At Least 16,000 Cubans Are Stranded in Tapachula, Mexico, Waiting for an Immigration Response

Valeria, a Cuban woman, together with the manager of the nightclub Marinero Men’s Club, which is located in Tapachula (Chiapas). (EFE)

14ymedio bigger14ymedio, Mexico, 7 September 2023 — Yumara has been stuck for 22 days in Tapachula, in the Mexican state of Chiapas, on the border with Guatemala. This Thursday she went to the offices of the Mexican Commission for Refugee Assistance (COMAR) to find out if she was approved for the “supplementary protection” that guarantees being able to stay in Mexico while requesting an asylum appointment for the United States through the CBP One application.

“They asked me to wait at least 15 days because they have received thousands of applications,” she tells 14ymedio. “I can’t leave this state; the Immigration agents warned me that if I do and am detained, they will return me to Guatemala.”

According to figures from COMAR, 53,698 irregular migrants have entered through Tapachula. According to official records, as of September 4, they had received applications from 10,192 Cubans. “The officers tell you about thousands, about 16,000, but I haven’t seen those Cubans,” she says. “The people who are now here are mostly from Haiti and Venezuela.”

Yumara, 29, left a nine-year-old daughter on the Island. “The money runs out and you have to find out how to get it,” she says. Due to her status as a migrant, the work options are limited to cleaning or being a waitress in some inn, “where they pay you 90 Mexican pesos (4 dollars) a day and give you food.”

She says that due to the lack of opportunities, many migrant women go to bars and nightclubs, where “they are roped into prostitution.” The young woman, who shares a room with Mileidis, another Cuban who works in a nightclub, says that they had a Venezuelan friend. “One night she went out with some men,” and they didn’t hear from her again

According to the official records of Comar, up to September 4 they had received requests from 10,192 Cubans

The head of the Street Brigade Community Center, Cristian Gómez Fuentes, told Diario del Sur on Tuesday that there are more than 2,000 women, mainly from the Island, who work in bars as companions of clients, some even practicing prostitution.

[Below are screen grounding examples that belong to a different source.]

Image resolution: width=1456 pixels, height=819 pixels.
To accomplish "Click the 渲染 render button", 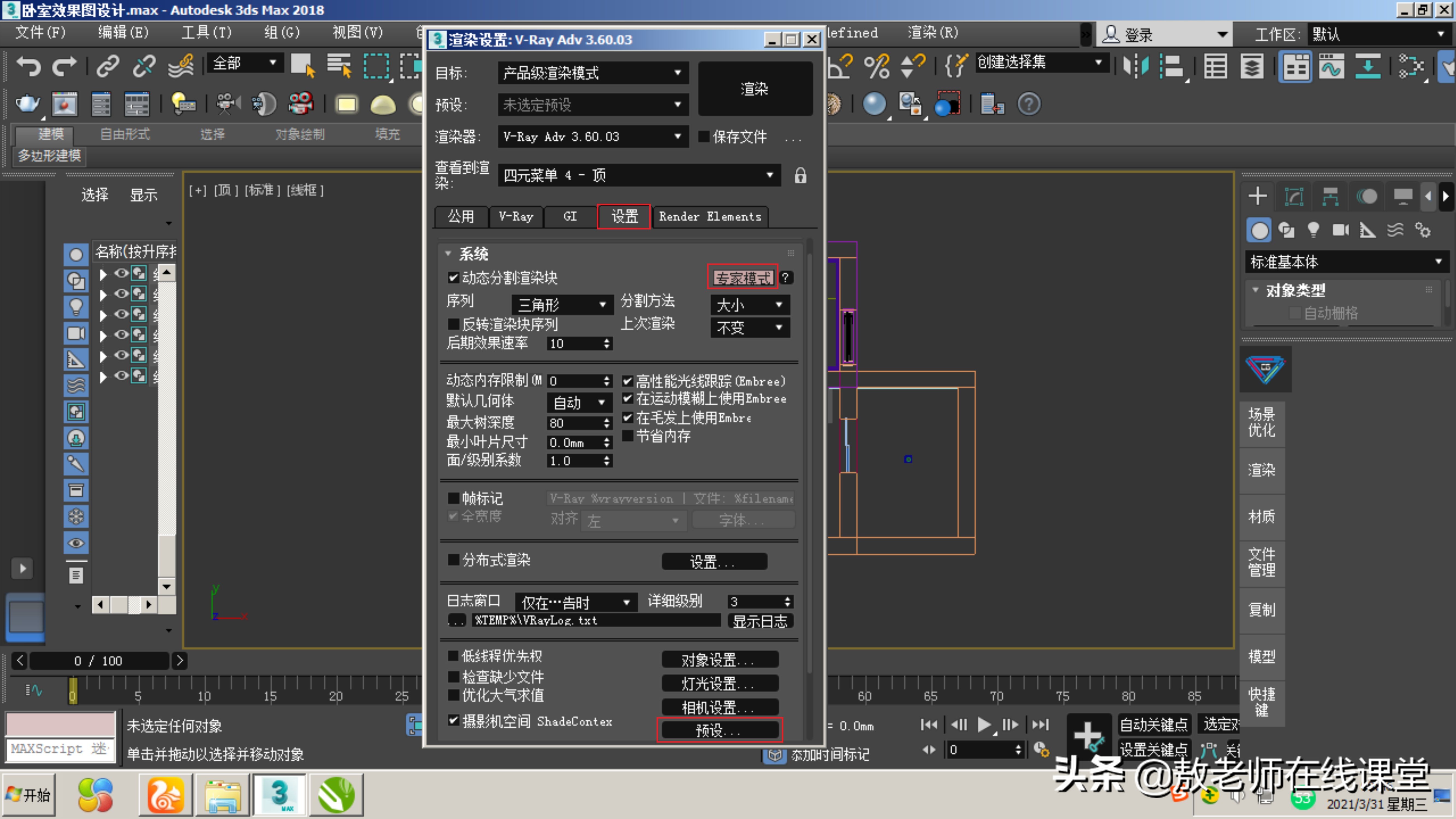I will point(754,89).
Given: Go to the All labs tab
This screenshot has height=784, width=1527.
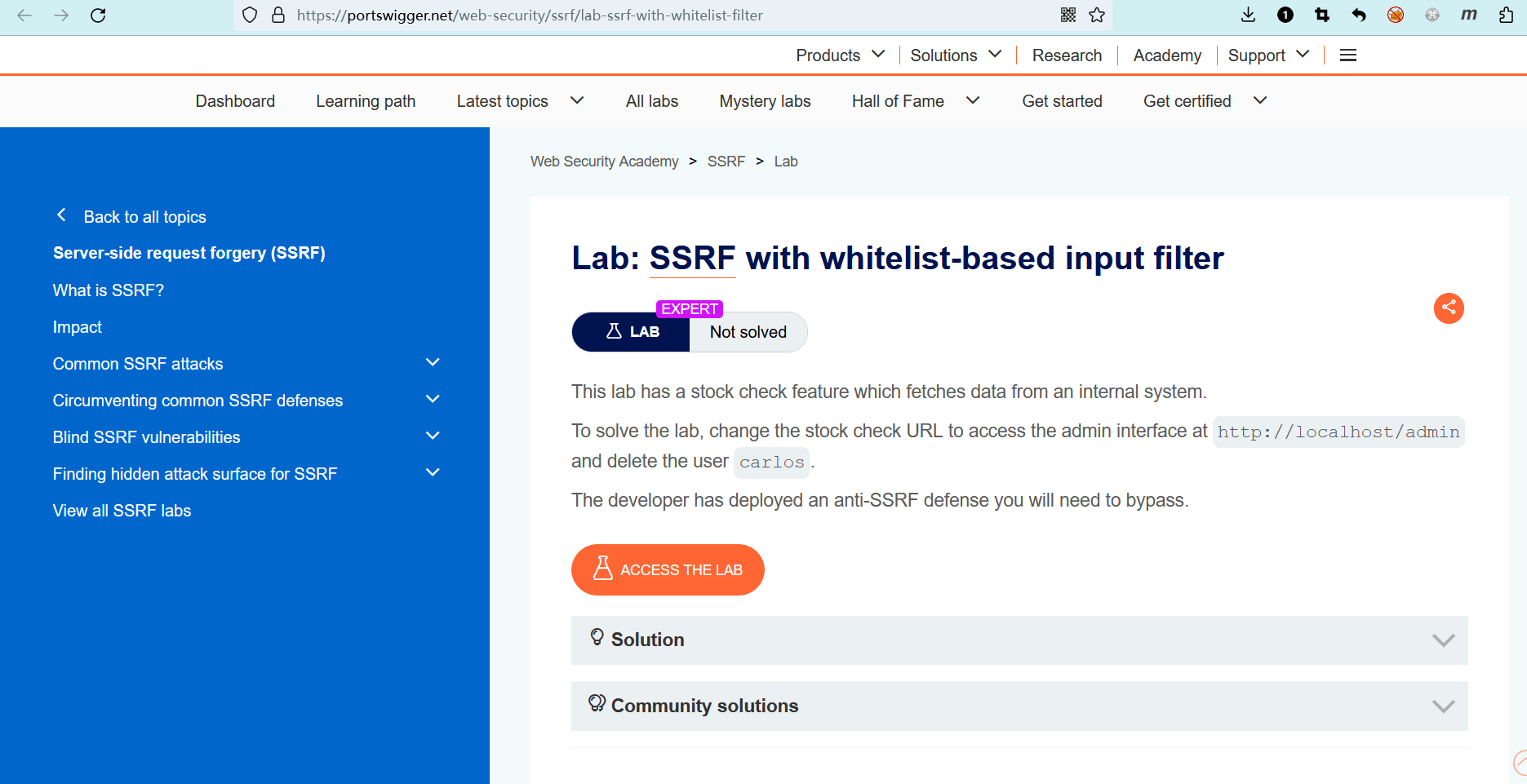Looking at the screenshot, I should point(651,101).
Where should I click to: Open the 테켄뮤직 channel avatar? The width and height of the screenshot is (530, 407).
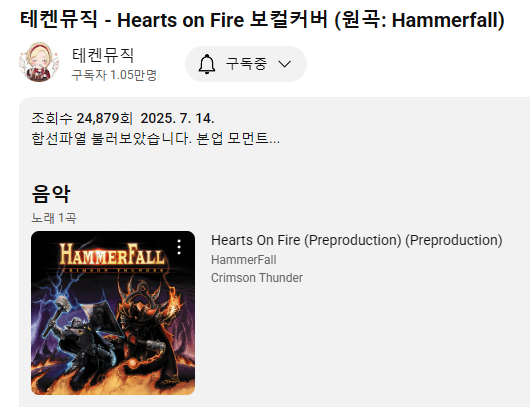[39, 62]
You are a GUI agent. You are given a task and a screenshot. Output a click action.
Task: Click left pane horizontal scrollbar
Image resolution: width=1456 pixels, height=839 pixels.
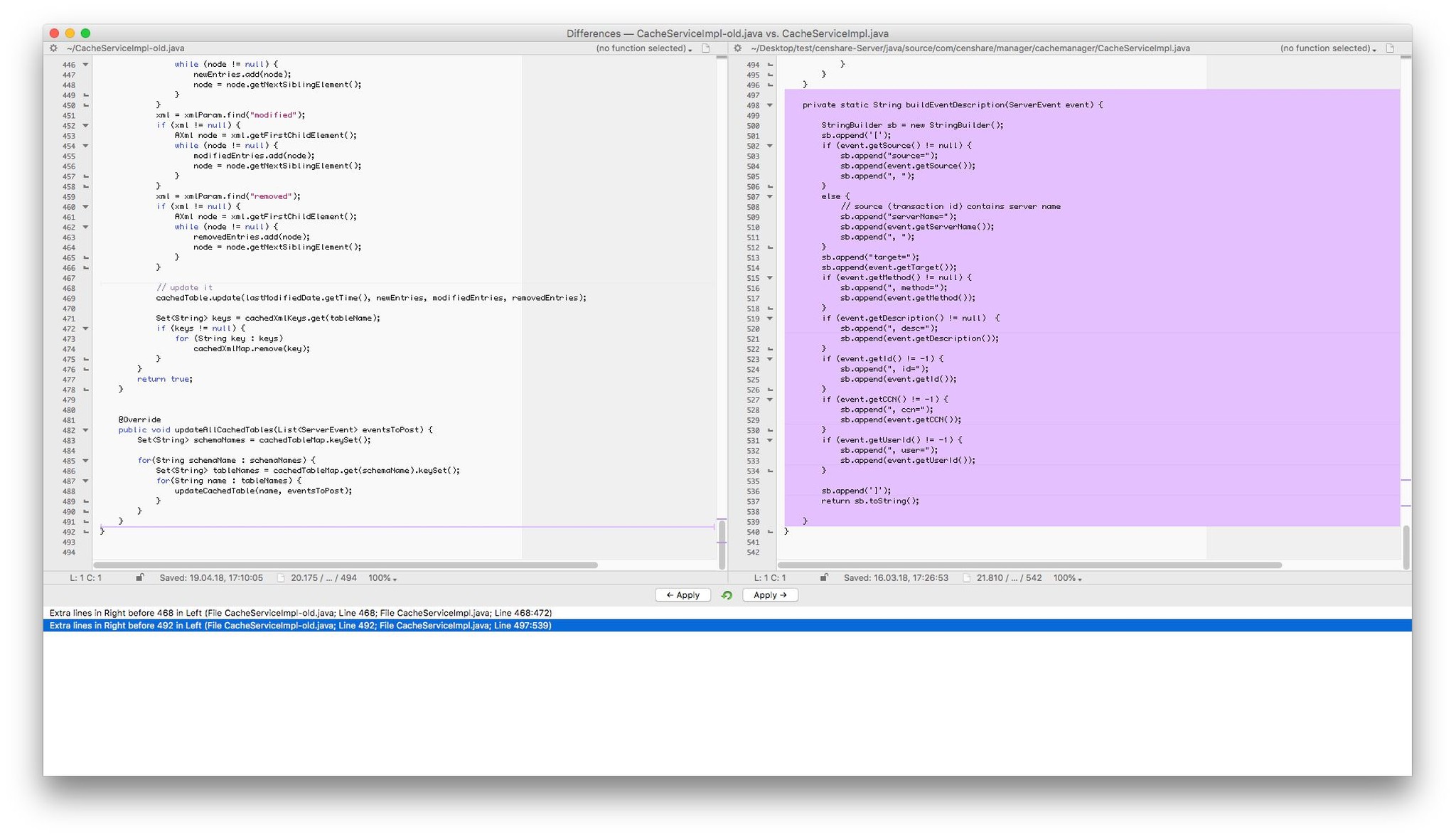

On the other hand, the head of the Marinero Men’s Club, Antonio Armas Hernández, assured the EFE news agency last week that they offer employment to women while making their asylum applications. “Approximately 98% of those who have gone through this business to work are Cubans. We have had one or two Venezuelans and some here who are Honduran. The migrants themselves are Cubans, and we have tried to give them that opportunity with advice, including about migration,” said the businessman.

Mileidis, Yumara’s roommate, is just 22 years old and says that in these night clubs the managers offer the waitresses between 50 and 100 pesos, depending on the bottle that the customers consume. “In one night you can get 400 pesos, but the jineteras leave with 2,400″ because of their customers, she says.

Yumara and Mileidis pay 2,700 pesos for the room they rent, which has two single beds, a grill, two benches and a table. “We share the bathroom, the laundry area and the patio.”

The activist and director of the Center for Human Dignity A.C., Luis García Villagrán, told us this Thursday that there are more than 40,000 migrants in the state waiting for answers from COMAR. Between January and December 2022, about 100,000 people sought to be recognized as refugees.